• _PASSAGE_:
-- BEGIN --

0

I have huge file which compose like this:

This line is wrong, because the name after the code, for example: (20000000) NAME

where NAME does not recur in other line’s fragments (example 1):

;100000;(20000000) Face wash su Acai uogomis Ziaja Jagody Acai 200 ml, (26700000) Face rinse gel Avene 75 ml, (26000000) Face tonic Alcina Skin Manager AHA Effect 50 ml, (30000000) Moisturing face lotion Tony Moly The Chok Chok Green Tea 160 ml, (31000000) Cleansing micel water Jowae Micellar Cleansing Water 400 ml

This line is correct, because all names after codes goes the same (example 2):

;100001;(20000000) Face wash su Acai uogomis Ziaja Jagody Acai 200 ml, (20000000) Face wash su Acai uogomis Ziaja Jagody Acai 200 ml, (20000000) Face wash su Acai uogomis Ziaja Jagody Acai 200 ml, (20000000) Face wash su Acai uogomis Ziaja Jagody Acai 200 ml

All fragments on one line of file are separated by codes like this (888888888), after this code following 1-5 words name, which have been the same in all fragments.

Goal is find all lines, whit the same names.

I used for this purpose regexp (where "Face wash" is the NAME:

^;([0-9]{5,12};(\([0-9]{6,12}\).Face wash.*){1,20})$

but it’s was find all lines with name which are just in first fragment

I think wrong part of regexp is .*

How to change .* if I want to find lines with same name of fragments (like example 2), but not to find fragments with not same names (like example 1)

P.S. coma (,) is unreliable delimiter the only reliable delimiter is (35465468) number in brackets that is followed by NAME

  • This question is hard to understand. I would recommend changing it. It would be better if you posted 5-10 line of the file (as a block) and say you want lines (for example) 1, 3, 7, and 10 to be matched because...and explain the reasoning and then explain why lines 2, 4, 5, 6, 8, and 9 should not match. That would get suggestions on whether a regex solution is possible or if you need a programming language to loop through the file. – MDR Jul 12 '21 at 16:42
  • I don't think a regex and find/replace operation using just Kate is going to be possible. In any case you say you want to match the words after the code numbers. Since the items on the 'correct' line in your example all have the code '20000000' why can you not use the code number to check they are all the same? This would be better as if you are using the words after the code for a match and it's a large file how do you know if you need to match one word on one line and then several words on another after the code number? Sounds a little bit messy. – MDR Jul 12 '21 at 18:48

1 Answers1

0

Sorry for not clear question. I find solution:

^;[0-9]+;(\([0-9]+\)[0-9a-zA-Z,\/ ]*Face wash[0-9a-zA-Z,\/ ]*){1,24}$

-- END --

• _Word and element pointing entries_:
-- BEGIN --

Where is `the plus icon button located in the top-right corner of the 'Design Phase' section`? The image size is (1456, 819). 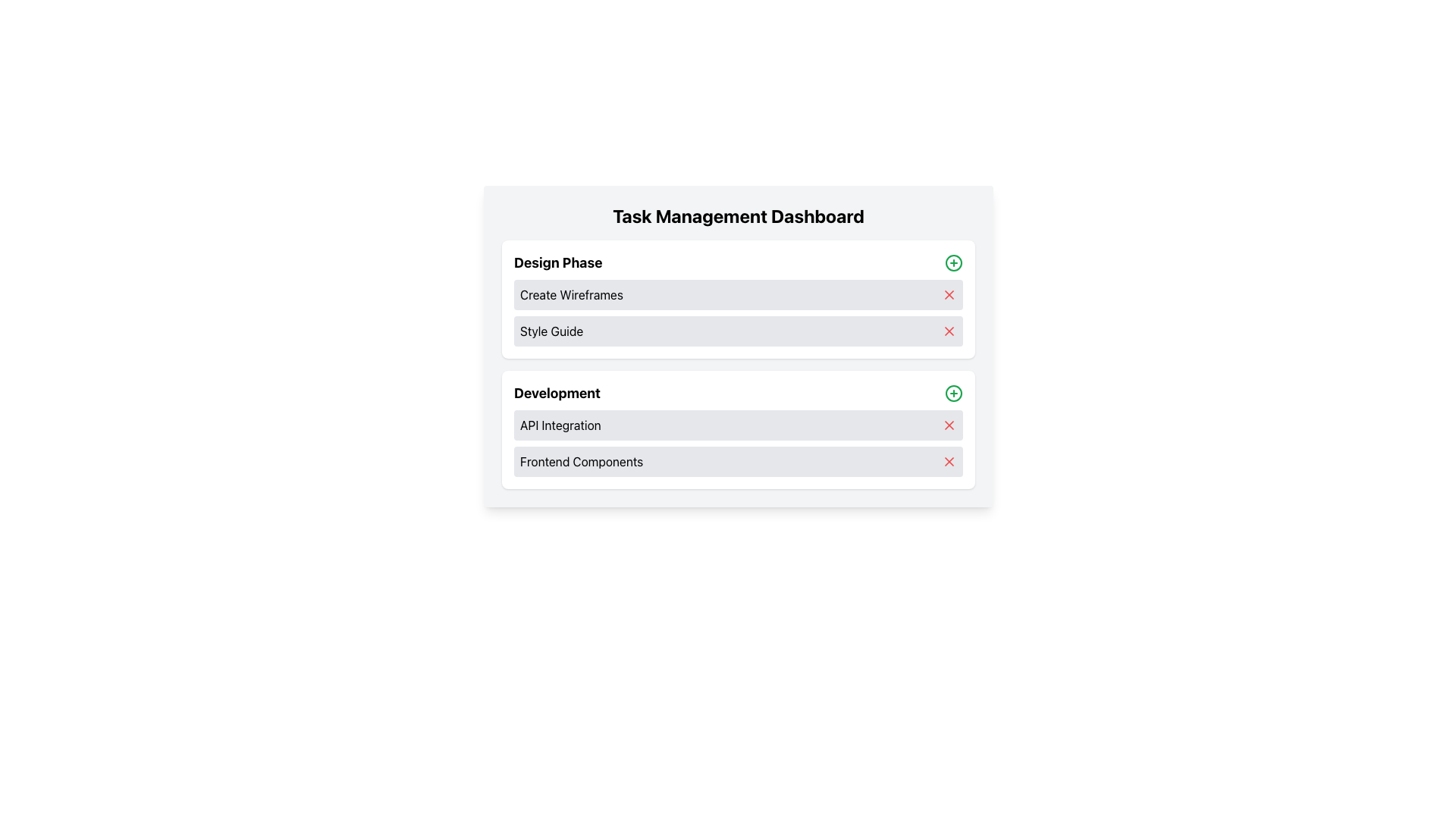
the plus icon button located in the top-right corner of the 'Design Phase' section is located at coordinates (952, 262).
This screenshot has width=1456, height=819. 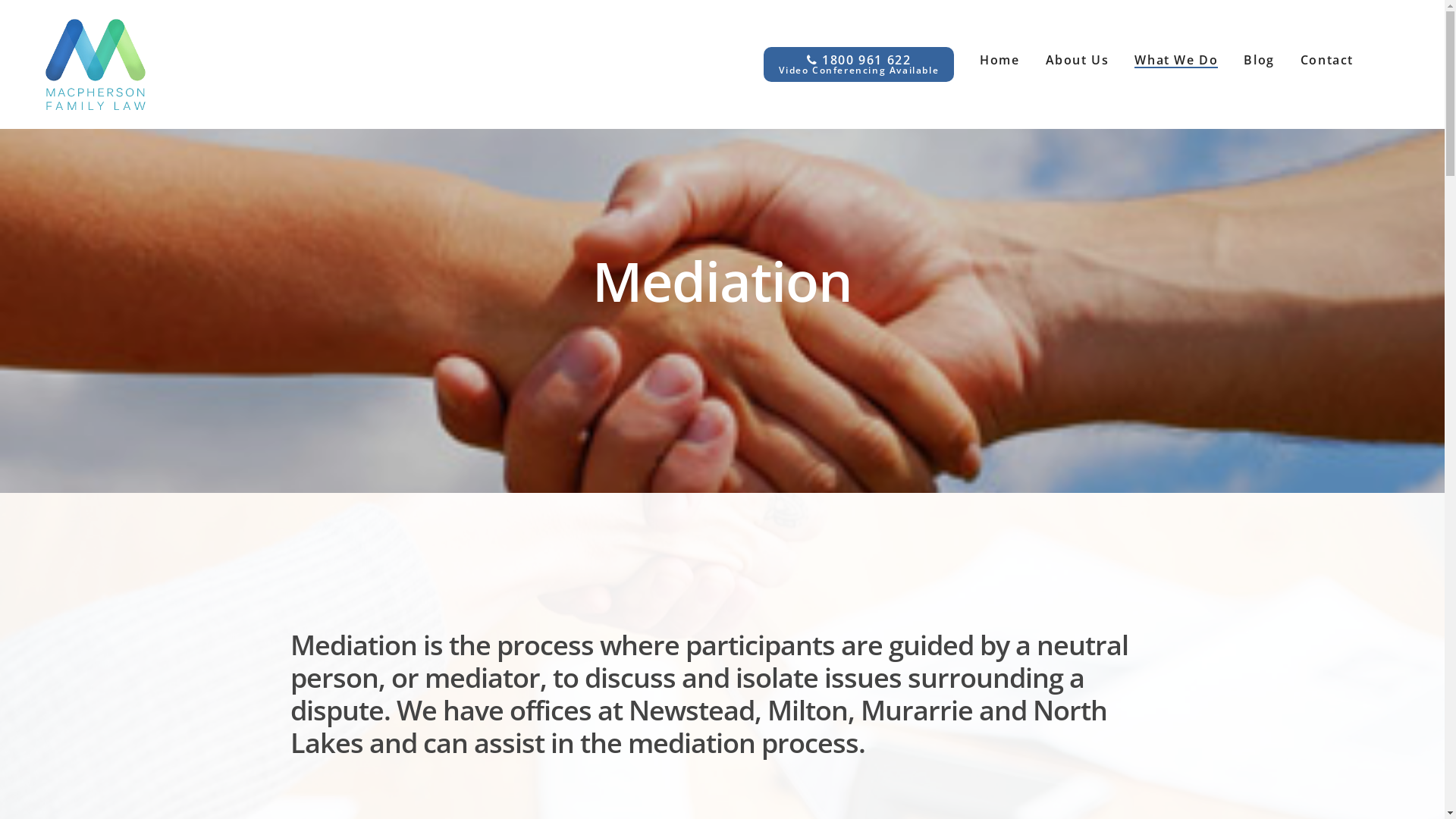 I want to click on 'Contact', so click(x=1299, y=58).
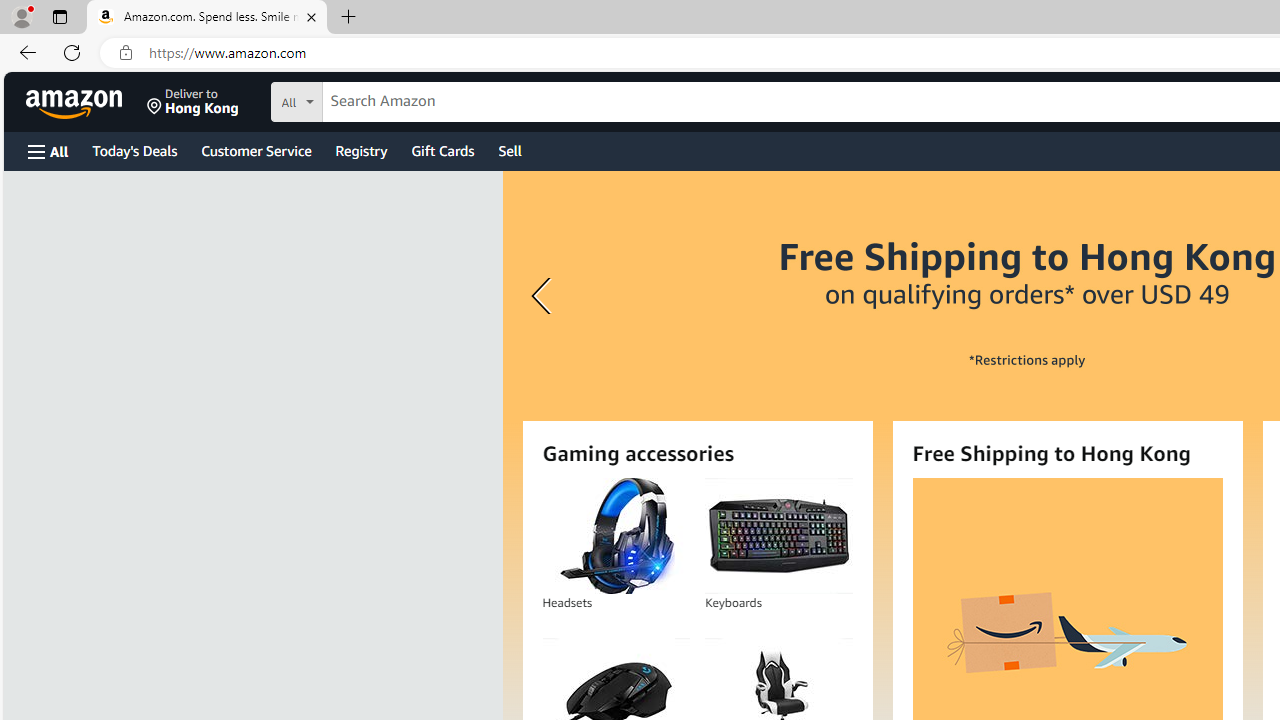 The width and height of the screenshot is (1280, 720). What do you see at coordinates (193, 101) in the screenshot?
I see `'Deliver to Hong Kong'` at bounding box center [193, 101].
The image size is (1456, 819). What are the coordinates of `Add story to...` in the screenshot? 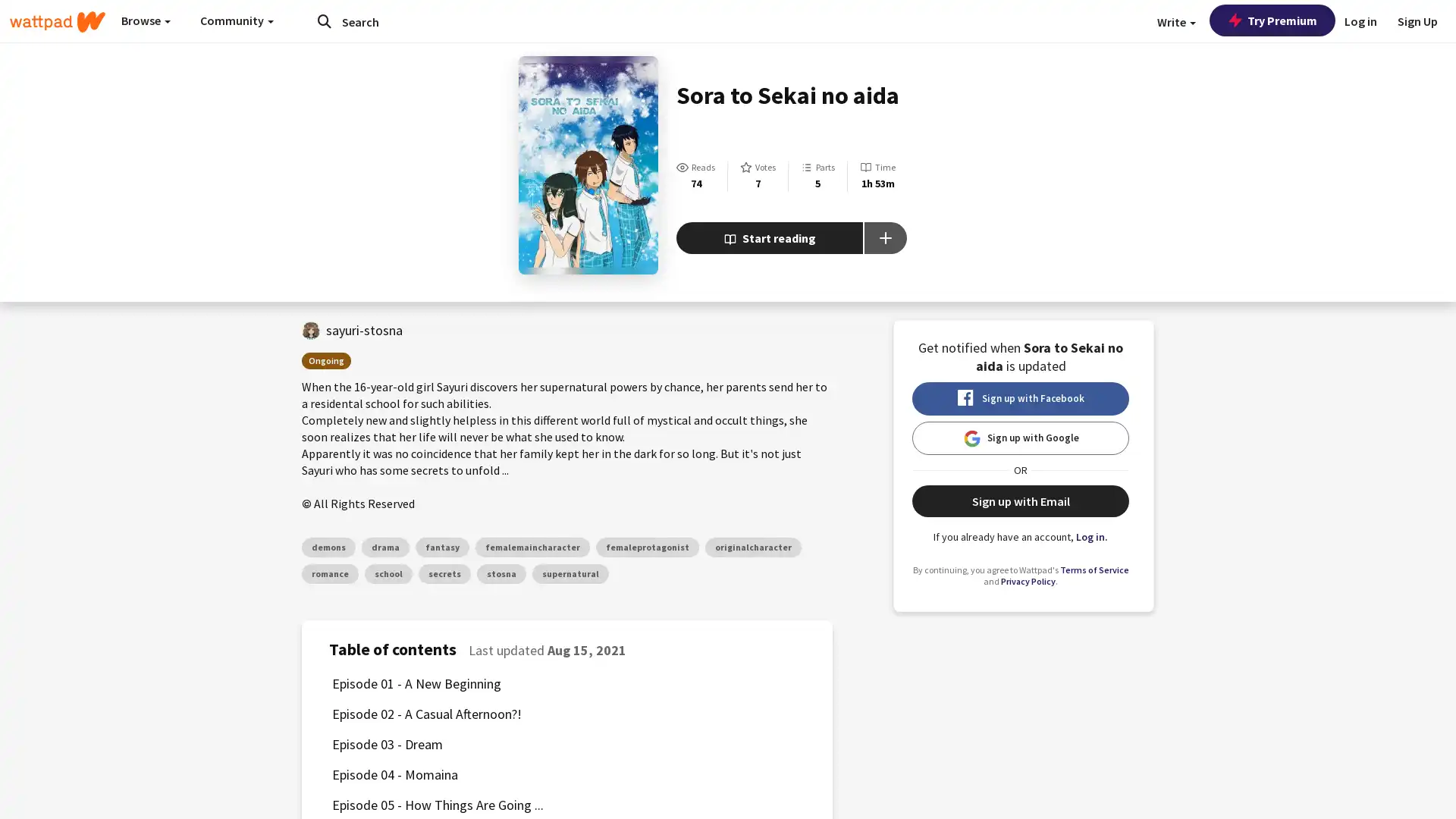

-- END --

Reproduce the forum thread from "where NAME does" to "in all fragments." word for word. The listing has no connection to the forum thread.

where NAME does not recur in other line’s fragments (example 1):

;100000;(20000000) Face wash su Acai uogomis Ziaja Jagody Acai 200 ml, (26700000) Face rinse gel Avene 75 ml, (26000000) Face tonic Alcina Skin Manager AHA Effect 50 ml, (30000000) Moisturing face lotion Tony Moly The Chok Chok Green Tea 160 ml, (31000000) Cleansing micel water Jowae Micellar Cleansing Water 400 ml

This line is correct, because all names after codes goes the same (example 2):

;100001;(20000000) Face wash su Acai uogomis Ziaja Jagody Acai 200 ml, (20000000) Face wash su Acai uogomis Ziaja Jagody Acai 200 ml, (20000000) Face wash su Acai uogomis Ziaja Jagody Acai 200 ml, (20000000) Face wash su Acai uogomis Ziaja Jagody Acai 200 ml

All fragments on one line of file are separated by codes like this (888888888), after this code following 1-5 words name, which have been the same in all fragments.